I've mentioned my ba noi (paternal grandmother) before here and there, but I've never really talked about her. I've been asked several times recently how I learned to cook, and with these several months old photos of my ba noi's death anniversary dinner still unposted, I figured Mother's Day was an appropriate time as any. While I have many, many loving memories of ba noi, the food memories are the strongest.
As far back as I can remember, I and all 19 of her other grandchildren and even visiting friends, have memories of wiping banana leaves in the kitchen as she made banh nam (Vietnamese steamed flat rice flour with pork and shrimp wrapped in banana leaves) for the family. While I wiped, ba noi told stories about her childhood or my dad's childhood.
There she is concealed behind the purple cupflowers. The pictures are from her death anniversary dinner several months ago. In case you missed it, I explained about death anniversaries and ancestor worship.
It didn't matter if I had heard the story before. I never tired of hearing about how her mother died when she was a little girl. How she had to quit school to help her father take care of her two sisters and two or was it three brothers?, all of the boys died in childhood. How she married my Chinese grandfather because he promised not to uproot her from her village so she could stay and take care of her father. But in the end, he returned back to China anyway, abandoning her when she was pregnant with her sixth child. He had abandoned her before (when she was pregnant with her second child (my dad), and yet she had taken him back when his brother forced him to return). And she still took in and raised three more children, when their parents had died or abandoned them.
She worked tirelessly. During times of famine when she couldn't afford rice, she picked rau den (Vietnamese amaranth), a nutritious weed, to feed her children. She was enterprising -- picking bananas, slicing them, drying them, and selling them for profit.
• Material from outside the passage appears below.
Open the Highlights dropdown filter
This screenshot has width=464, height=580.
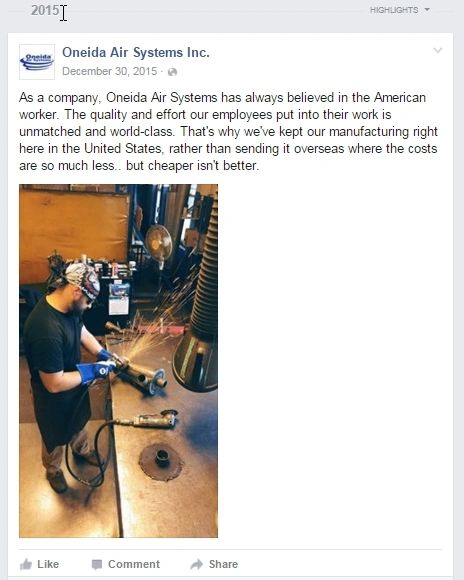click(400, 10)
She scrimped and saved and managed to build a nice cement house next door to her father's house, in the countryside where mud floors and straw houses were more common. She scrimped and saved and managed to move her kids to the small town where I was born. There she bought a nice two-storey house, and operated a store downstairs.
And when the Vietnam War ended and my father and two of my uncles were sent to re-education camps, she scrimped and saved some more so that all of her kids and grandkids could buy passage on a small fishing boat to escape Vietnam. And after four nights and three days at sea to reach Hong Kong, and months and months in the refugee camps, she started life all over again in America. But ba noi never rested, and at an age when she should have been retiring, she helped out her kids at their janitorial jobs and on weekends picked berries for $2 a flat, or cucumbers for 33 cents a pound.
And even after her kids prospered and she really didn't have to work anymore, ba noi would still handwash her clothes every morning, work in her garden, and cook all her specialties for the family. All those endless banana leaves were used to make banh nam, or banh it la gai (a nettle leaf sweet dumpling that had to be plucked, strained, and cooked to get that dark greenish-black color), or banh tet (lunar new year steamed sticky rice cylinders with pork and mung bean filling). She also shelled countless crabs and made her own clear, chewy tapioca flour noodles for banh canh. And I would be there, listening, and trying to wipe, or wrap whatever she told me to. It wasn't always the prettiest result, but ba noi didn't care. She was just happy to have me or any of the other grandchildren in the kitchen with her. Ba noi taught me that food didn't have to look perfect, it just needed to be made with love. Love what you're making, love what you're eating, and love feeding it to your family.
As for the rest of her lessons, I'm not quite that noble. She had sponsored my grandfather over from China so her children and grandchildren could get to know him. But he made no effort to get to know any of us, and after several years decided to go back to China to his other wife and kids. And yet, she built a school in his village in China and dedicated it under his name. Up until the end, ba noi was still sending money to Vietnam to take care of her two sisters and their kids. She also built a Buddhist temple in her village in the country and dedicated it to her two sisters. And she was still cooking and taking care of all of us.
So when I say I learned how to cook from helping my ba noi in the kitchen, it's really because it's impossible to say how very much I learned from her.